Menurut Dayan, angin yang berhembus masuk ke Sumbar saat ini berasal dari tenggara yang melewati Sumsel dan Jambi. Sehingga angin tersebut membawa debu polutan hasil karhutla di Jambi dan Sumsel.
"Sekarang arah angin itu dari tenggara. Jadi debut itu terbawa dari provinsi sebelah. Angin ini melewati Sumsel dan Jambi yang membawa debu polutan kita di Sumbar," kata Dayan kepada Republika, Selasa (20/8).
Dayan mengatakan untuk mengatasi situasi kaulitas udara buruk ini tak bisa dilakukan Sumbar saja. Harus ditangani bersama-sama setidaknya lintas pemerintah provinsi supaya menekan angka kebakaran hutan dan lahan.

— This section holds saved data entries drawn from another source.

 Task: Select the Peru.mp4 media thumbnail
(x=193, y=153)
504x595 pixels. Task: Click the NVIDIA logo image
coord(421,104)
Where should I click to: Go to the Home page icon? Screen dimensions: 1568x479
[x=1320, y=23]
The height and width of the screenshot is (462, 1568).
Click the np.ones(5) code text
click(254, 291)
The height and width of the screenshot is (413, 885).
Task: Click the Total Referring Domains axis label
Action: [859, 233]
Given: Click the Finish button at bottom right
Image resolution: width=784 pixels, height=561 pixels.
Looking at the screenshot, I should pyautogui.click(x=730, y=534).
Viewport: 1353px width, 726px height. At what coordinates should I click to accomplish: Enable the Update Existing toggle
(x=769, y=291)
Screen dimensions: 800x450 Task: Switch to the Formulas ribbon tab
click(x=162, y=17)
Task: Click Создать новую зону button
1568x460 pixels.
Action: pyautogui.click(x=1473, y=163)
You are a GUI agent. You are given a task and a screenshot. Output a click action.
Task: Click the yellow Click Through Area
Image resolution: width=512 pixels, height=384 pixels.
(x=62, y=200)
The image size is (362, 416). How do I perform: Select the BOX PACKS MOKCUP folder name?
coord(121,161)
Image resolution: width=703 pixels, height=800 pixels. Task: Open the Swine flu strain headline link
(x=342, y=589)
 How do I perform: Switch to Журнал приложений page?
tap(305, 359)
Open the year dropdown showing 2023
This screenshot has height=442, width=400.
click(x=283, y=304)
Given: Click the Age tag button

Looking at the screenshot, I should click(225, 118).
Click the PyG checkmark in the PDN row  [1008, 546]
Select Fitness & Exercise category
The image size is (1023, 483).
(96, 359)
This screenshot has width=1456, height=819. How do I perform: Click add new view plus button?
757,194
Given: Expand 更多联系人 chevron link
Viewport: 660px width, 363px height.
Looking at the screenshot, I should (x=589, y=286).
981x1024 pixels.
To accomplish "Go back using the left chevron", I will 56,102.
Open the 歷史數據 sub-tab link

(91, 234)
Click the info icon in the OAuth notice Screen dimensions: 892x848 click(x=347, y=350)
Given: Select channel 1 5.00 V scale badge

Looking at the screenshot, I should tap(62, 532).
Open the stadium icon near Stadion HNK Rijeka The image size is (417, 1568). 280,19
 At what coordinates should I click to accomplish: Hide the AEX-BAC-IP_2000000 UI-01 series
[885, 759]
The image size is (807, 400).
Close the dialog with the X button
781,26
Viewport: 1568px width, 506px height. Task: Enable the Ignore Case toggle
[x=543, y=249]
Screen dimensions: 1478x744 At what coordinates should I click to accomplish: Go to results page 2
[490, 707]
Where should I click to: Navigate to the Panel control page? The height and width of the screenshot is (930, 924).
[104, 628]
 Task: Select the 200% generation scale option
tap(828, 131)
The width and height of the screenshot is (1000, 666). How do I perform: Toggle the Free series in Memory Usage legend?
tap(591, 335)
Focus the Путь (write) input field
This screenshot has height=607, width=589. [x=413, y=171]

BKMG memantau ada 260 titik panas indikasi awal kebakaran hutan dan lahan yang tersebar di wilayah Sumatera. Titik panas paling banyak terdeteksi di wilayah Sumatera Selatan (97 titik), kemudian Jambi (75 titik), Riau (57 titik), Bangka Belitung (13 titik), Kepulauan Riau (sembilan titik), Lampung (delapan titik), dan Sumatera Utara (satu titik)
Dayan mengatakan sejak memasuki Agustus ini memang memasuki fase kering kedua Sumbar. Untuk meminimalisir semakin memburuknya kuaitas udara, BKMG meminta masyarakat supaya mengurangi aktivitas yang memicu terjadinya kebakaran. Misalnya tidak membakar sampah di area terbuka.
Kemudian untuk mengantisipasi jatuhnya korban, Dayan meminta masyarakat terutama yang rentan seperti anak-anak dan orang tua lanjut usia untuk meminimalisir aktivitas di luar ruangan. Kalau keluar ruangan disarankan menggunakan masker.
"Karena dari Juli sampai Agustus, curah hujan di Sumbar memang menurun," ujar Dayan.